Потом все эти экзотические картины сменились более европейскими развлечениями – пели венгерские цыгане, выступали французские артисты и артистки. Когда мы вышли на улицу из кабаре где-то возле Boulevard Rochechouart, там была драка между какими-то подозрительными субъектами, и в ней тут же приняли участие женщины, кричавшие свирепо-пронзительными голосами. Я стоял рядом с Вольфом; фонарь резко освещал его белое лицо с выражением, как мне показалось, спокойного отчаяния. Я чувствовал, что смотрю со стороны, далекими глазами на эту дикую и чуждую мне толпу, у меня даже было впечатление, что я слышу непонятные крики на незнакомом языке, хотя я, конечно, знал все оттенки и все слова этого арго сутенеров и проституток. Я испытывал томительное отвращение, непостижимым образом соединявшееся с усиленным интересом к этой свалке.
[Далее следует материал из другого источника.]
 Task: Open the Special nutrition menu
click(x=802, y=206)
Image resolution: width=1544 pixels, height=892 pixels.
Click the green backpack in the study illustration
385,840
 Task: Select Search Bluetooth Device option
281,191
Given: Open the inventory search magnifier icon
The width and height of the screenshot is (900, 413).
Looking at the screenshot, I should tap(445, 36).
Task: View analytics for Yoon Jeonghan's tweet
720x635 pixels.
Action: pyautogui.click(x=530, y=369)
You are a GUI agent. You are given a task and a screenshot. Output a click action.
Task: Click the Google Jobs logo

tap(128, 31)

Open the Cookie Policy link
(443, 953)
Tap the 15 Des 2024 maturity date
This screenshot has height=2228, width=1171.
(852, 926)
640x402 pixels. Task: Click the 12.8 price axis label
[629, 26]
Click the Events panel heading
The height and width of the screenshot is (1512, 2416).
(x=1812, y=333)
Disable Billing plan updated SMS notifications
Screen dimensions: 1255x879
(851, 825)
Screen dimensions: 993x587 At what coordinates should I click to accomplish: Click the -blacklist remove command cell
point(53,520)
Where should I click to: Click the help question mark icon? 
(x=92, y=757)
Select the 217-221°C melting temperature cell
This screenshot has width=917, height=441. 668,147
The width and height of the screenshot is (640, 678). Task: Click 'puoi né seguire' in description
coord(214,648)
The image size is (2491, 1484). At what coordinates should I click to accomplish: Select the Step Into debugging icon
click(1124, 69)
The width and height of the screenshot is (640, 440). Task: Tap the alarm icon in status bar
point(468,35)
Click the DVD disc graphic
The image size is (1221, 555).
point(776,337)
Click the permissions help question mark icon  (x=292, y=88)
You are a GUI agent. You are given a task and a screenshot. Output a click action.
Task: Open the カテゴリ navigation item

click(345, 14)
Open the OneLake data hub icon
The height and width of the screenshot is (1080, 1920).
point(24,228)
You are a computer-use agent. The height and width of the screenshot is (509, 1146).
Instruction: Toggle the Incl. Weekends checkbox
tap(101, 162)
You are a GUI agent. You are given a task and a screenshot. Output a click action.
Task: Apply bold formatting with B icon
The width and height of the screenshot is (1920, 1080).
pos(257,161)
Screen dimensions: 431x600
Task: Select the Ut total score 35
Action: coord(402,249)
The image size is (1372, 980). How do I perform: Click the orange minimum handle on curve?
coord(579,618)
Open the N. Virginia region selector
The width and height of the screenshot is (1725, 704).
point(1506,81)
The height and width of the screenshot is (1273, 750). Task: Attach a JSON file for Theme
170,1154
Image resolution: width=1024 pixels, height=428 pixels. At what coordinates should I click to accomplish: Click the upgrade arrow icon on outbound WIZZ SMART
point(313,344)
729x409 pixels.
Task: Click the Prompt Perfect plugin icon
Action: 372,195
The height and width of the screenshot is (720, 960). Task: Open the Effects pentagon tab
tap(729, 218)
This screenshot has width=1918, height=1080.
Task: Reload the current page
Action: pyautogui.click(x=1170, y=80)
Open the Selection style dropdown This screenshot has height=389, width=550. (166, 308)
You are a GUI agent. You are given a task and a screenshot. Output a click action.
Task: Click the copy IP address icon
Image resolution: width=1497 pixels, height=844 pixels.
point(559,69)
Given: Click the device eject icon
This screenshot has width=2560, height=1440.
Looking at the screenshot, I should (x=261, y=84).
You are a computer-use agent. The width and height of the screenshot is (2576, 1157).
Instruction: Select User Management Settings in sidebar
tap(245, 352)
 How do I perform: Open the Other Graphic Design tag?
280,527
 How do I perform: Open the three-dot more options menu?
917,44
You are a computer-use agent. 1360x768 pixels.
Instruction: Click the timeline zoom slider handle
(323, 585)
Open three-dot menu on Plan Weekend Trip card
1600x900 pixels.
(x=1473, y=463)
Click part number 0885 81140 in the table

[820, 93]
Она, впрочем, скоро была прекращена целым нарядом полицейских, которые посадили в три огромных грузовика два десятка окровавленных женщин и мужчин и быстро уехали. На тротуаре осталось несколько полурастоптанных кепок и неизвестно как потерянный одной из участниц уличного боя розовый бюстгальтер. И хотя эти подробности придавали, казалось бы, особенную убедительность всему, чего я был свидетелем, я не мог избавиться от впечатления явной фантастичности этой ночной прогулки, как будто бы в привычном безмолвии моего воображения я шел по чужому и незнакомому городу, рядом с призраком моего длительного и непрерывающегося сна.
Уже начинался рассвет; мы возвращались домой пешком. Мы шли сквозь мутную смесь фонарей и рассвета по улицам, круто спускающимся вниз, с Монмартра. После этой шумной и утомительной ночи мне было трудно следить за Вольфом в том, что он тогда говорил. Но некоторые вещи я запомнил. Он был интересным собеседником, много знал, видел все очень своеобразно – и я понял, почему именно этот человек мог написать такую книгу. В ту ночь у меня создалось впечатление, что он, в сущности, равнодушен ко всему на свете: он говорил обо всем так, точно его лично это не могло касаться. Его философия отличалась отсутствием иллюзий: личная участь неважна, мы всегда носим с собой нашу смерть, то есть прекращение привычного ритма, чаще всего мгновенное; каждый день рождаются десятки одних миров и умирают десятки других, и мы проходим через эти незримые космические катастрофы, ошибочно полагая, что тот небольшой кусочек пространства, который мы видим, есть какое-то воспроизведение мира вообще. Он верил все-таки в какую-то трудноопределимую систему общих законов, далекую, однако, от всякой идиллической гармоничности: то, что нам кажется слепой случайностью, есть чаще всего неизбежность. Он полагал, что логики не существует вне условных и произвольных построений, почти математических; что смерть и счастье суть понятия одного и того же порядка, так как и то и другое заключает в себе идею неподвижности.